Oggi il congedo di paternità è una possibilità ma, grazie al nuovo disegno di legge che la Camera ha cominciato a discutere mercoledì scorso, potrebbe presto trasformarsi in un obbligo. Per la gioia dei neopapà che non dovranno più bruciare ferie o inventare sotterfugi per stare vicini alla neomamma e al neonato.
I 4 giorni di permesso obbligatorio (come i 5 mesi di maternitĂ della mamma) verrebbero retribuiti dalle aziende nel caso di lavoratori dipendenti e dal sistema previdenziale per quanto riguarda gli autonomi.

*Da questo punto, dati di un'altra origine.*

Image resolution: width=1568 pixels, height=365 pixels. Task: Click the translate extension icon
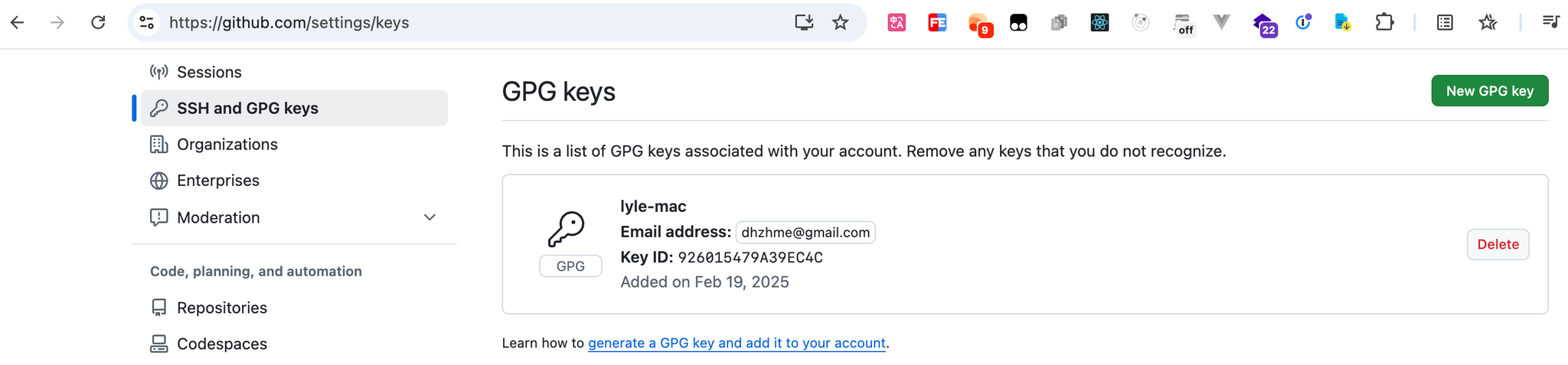(x=897, y=23)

4 giorni non saranno molti, ma questo disegno di legge è un primo passo verso la divisione dei compiti nella cura dei figli, che per ora è affidata quasi esclusivamente alle madri. Ed è anche un modo per avvicinarsi agli altri Paesi europei.

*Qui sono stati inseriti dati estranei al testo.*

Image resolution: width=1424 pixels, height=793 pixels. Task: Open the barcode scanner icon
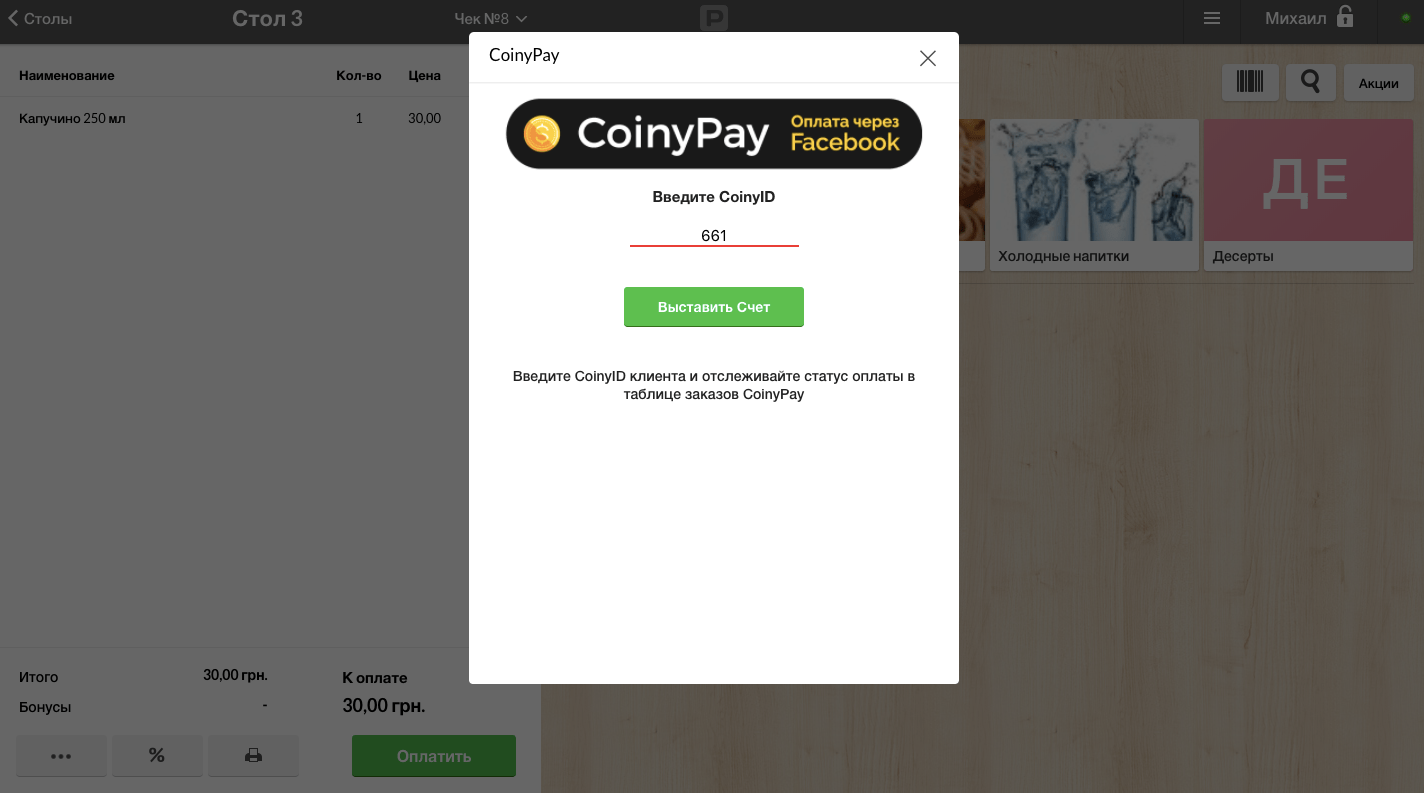[x=1250, y=82]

Un esempio positivo è quello del Portogallo, dove il congedo obbligatorio per i papà è stato introdotto nel 2002: i neopapà che ne usufruivano prima erano solo il 2%, mentre con l’obbligatorietà sono saliti al 22%.
Ciò significa che anche in Italia, dove il congedo facoltativo viene richiesto da meno del 4% dei padri, l’obbligatorietà potrebbe «insegnare che prendersi cura dei bambini è bello. Può rompere un tabù, avviare una rivoluzione » commenta Alessia Mosca – Pd – autrice di una delle due proposte di legge al riguardo.
La seconda, molto simile, è stata avanzata da Barbara Saltamartini del Pdl, che ha commentato: «Il vero obiettivo è passare dalle pari opportunità alle pari responsabilità . E quindi pensare non alla tutela delle donne, ma ad un sistema che consenta alla famiglia di organizzarsi».